*DATA FOR REVIEW*
------

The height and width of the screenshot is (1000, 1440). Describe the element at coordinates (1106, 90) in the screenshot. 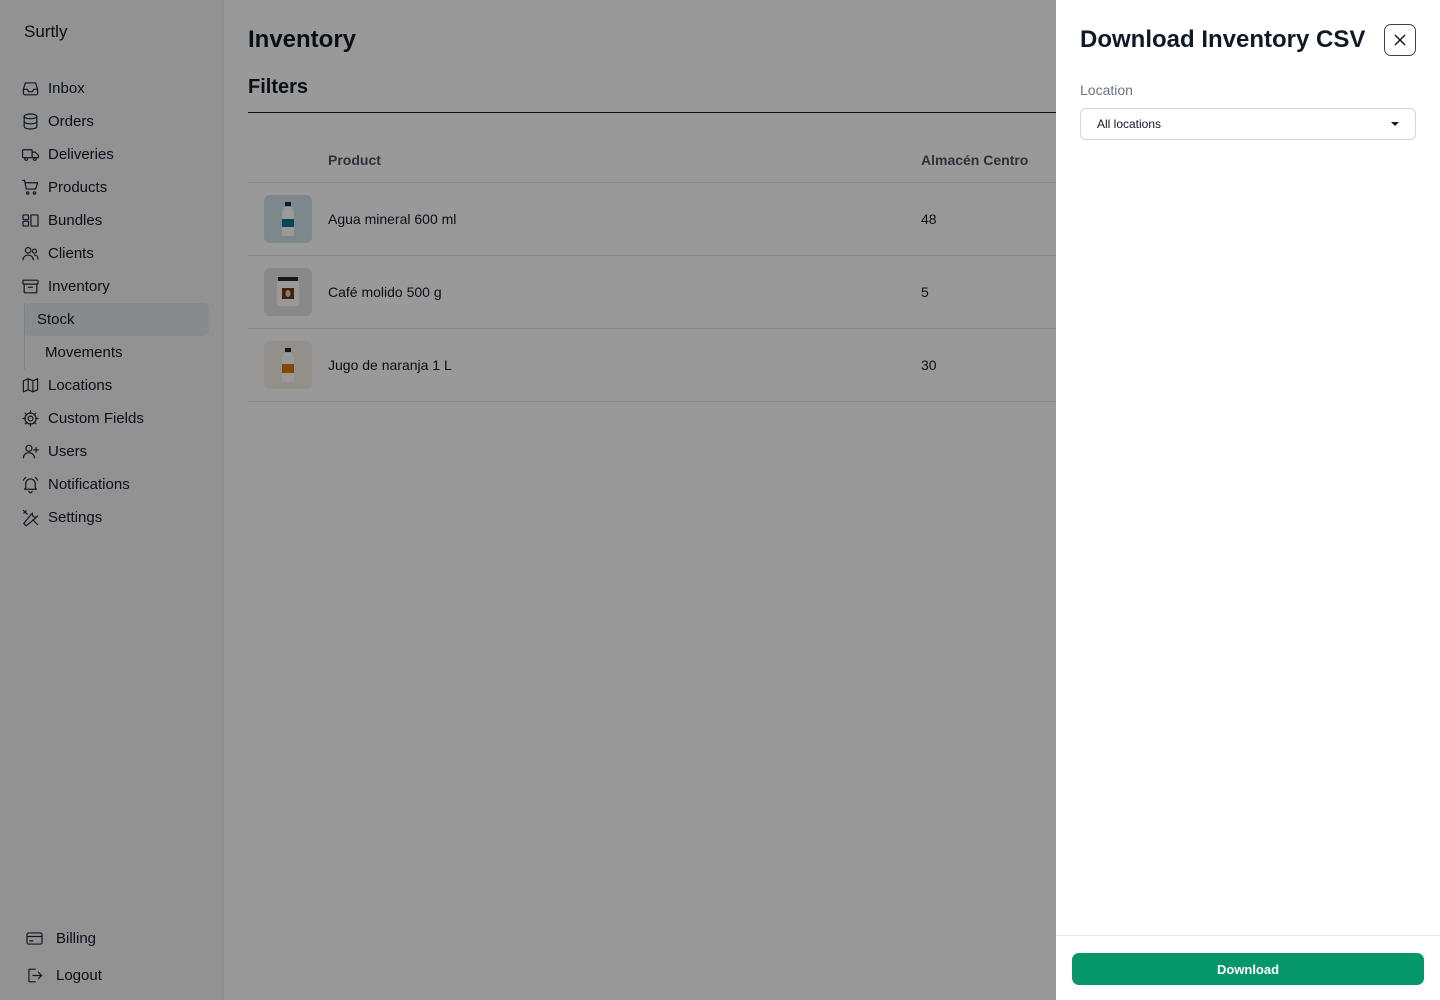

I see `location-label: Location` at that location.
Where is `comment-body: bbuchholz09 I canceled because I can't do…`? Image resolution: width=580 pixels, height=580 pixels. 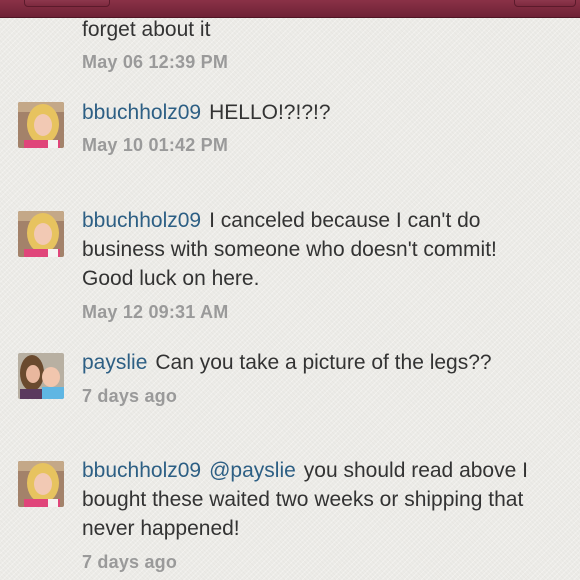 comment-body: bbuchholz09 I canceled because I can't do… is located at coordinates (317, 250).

------

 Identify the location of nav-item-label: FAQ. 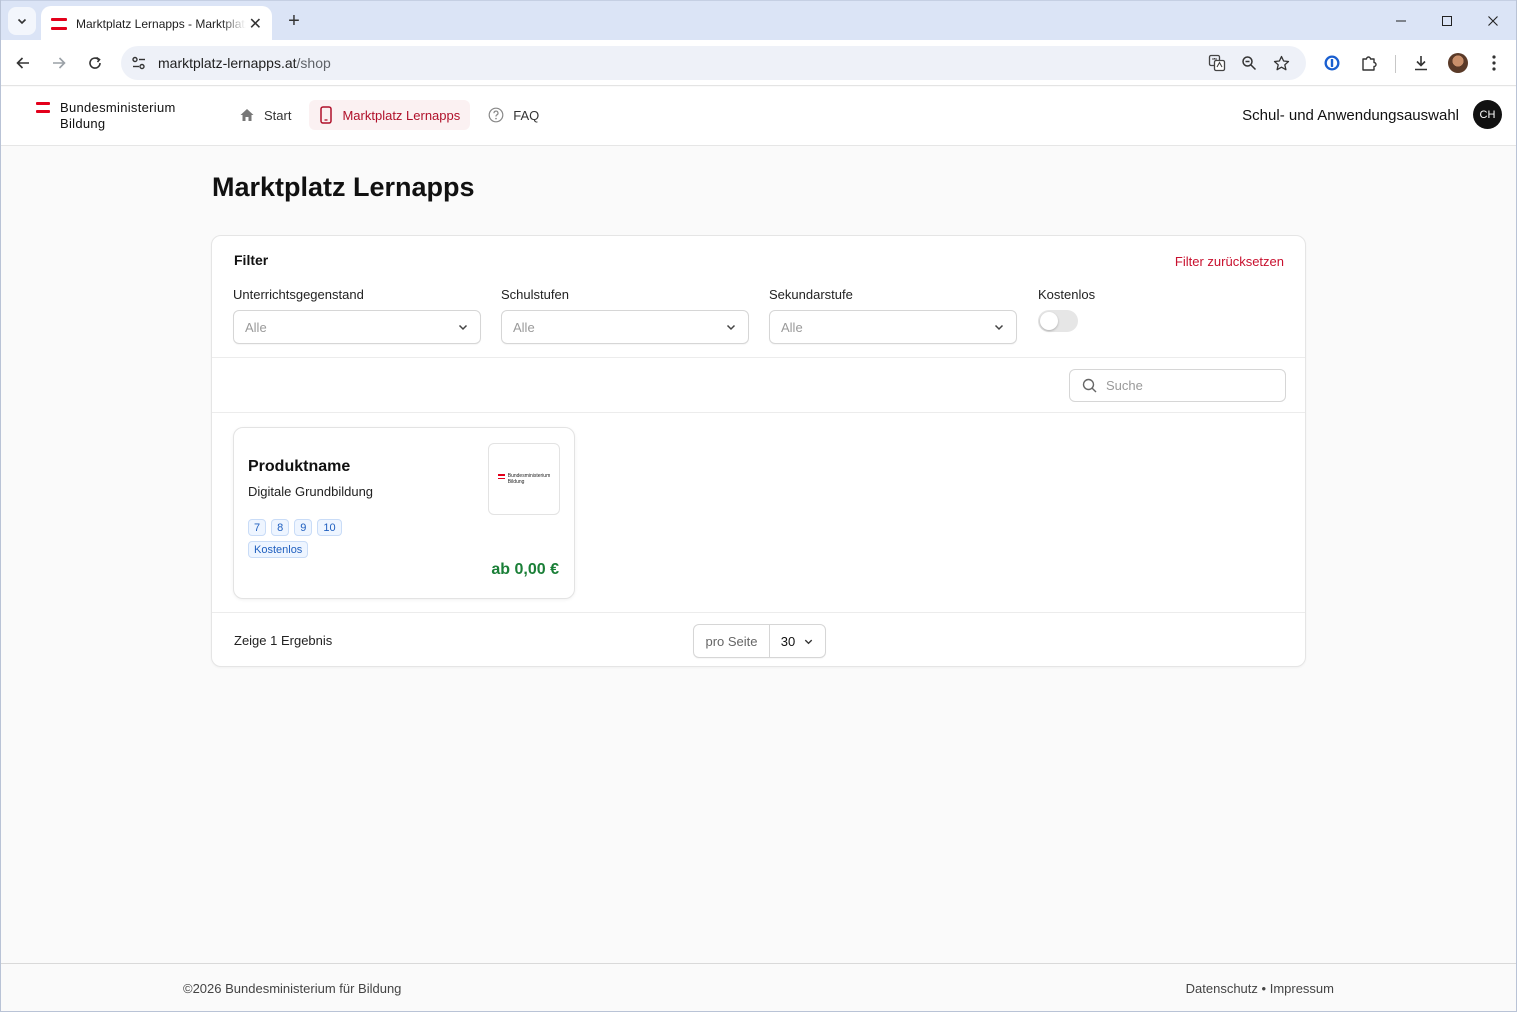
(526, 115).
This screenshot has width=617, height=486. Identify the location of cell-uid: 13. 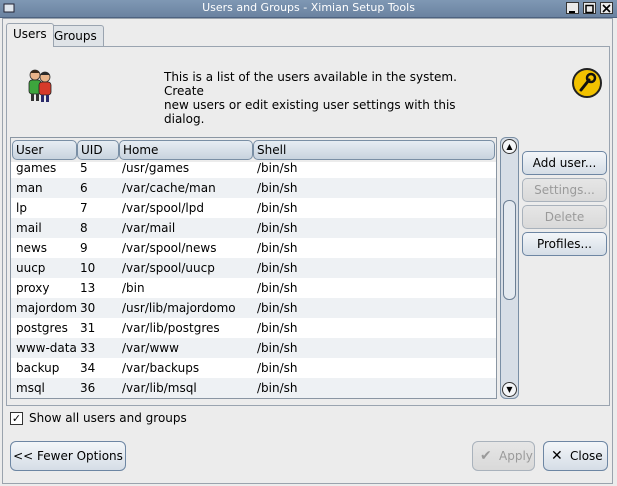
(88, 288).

------

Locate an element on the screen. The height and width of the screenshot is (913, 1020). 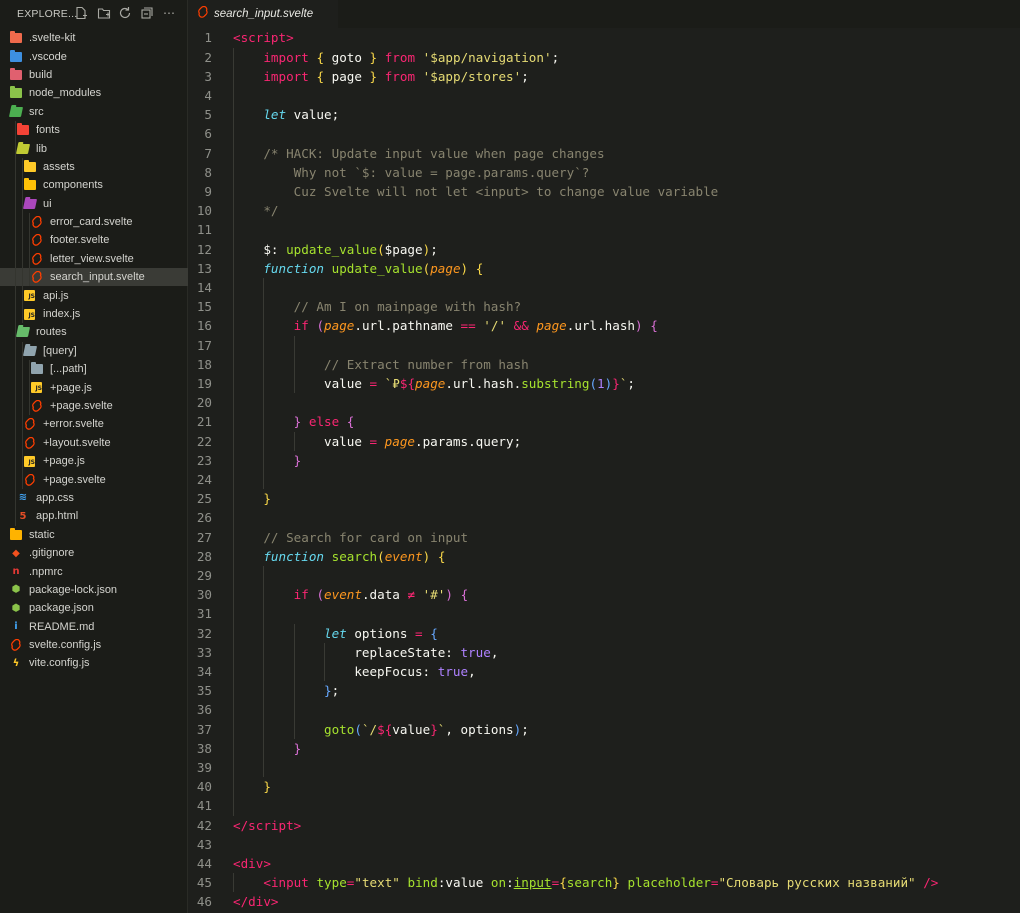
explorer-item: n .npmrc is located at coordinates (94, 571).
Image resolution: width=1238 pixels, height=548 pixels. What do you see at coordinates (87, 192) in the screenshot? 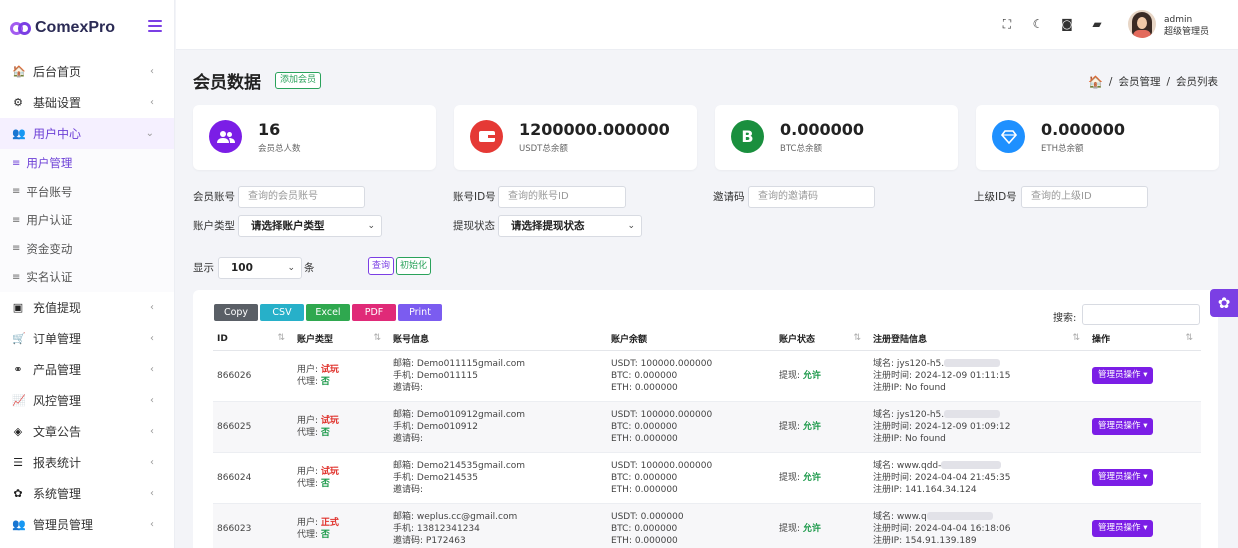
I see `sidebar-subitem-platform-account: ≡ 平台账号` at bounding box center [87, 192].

------

*TASK STATEMENT*
Reproduce the records starting at the line containing "The height and width of the screenshot is (1000, 1440)." and ending at the line containing "at that location.", replacing "coordinates" with "position" and changing nothing else. Omit the pictures from your answer.

*ANSWER TO THIS PROBLEM*
The height and width of the screenshot is (1000, 1440). Describe the element at position (1106, 90) in the screenshot. 

I see `location-label: Location` at that location.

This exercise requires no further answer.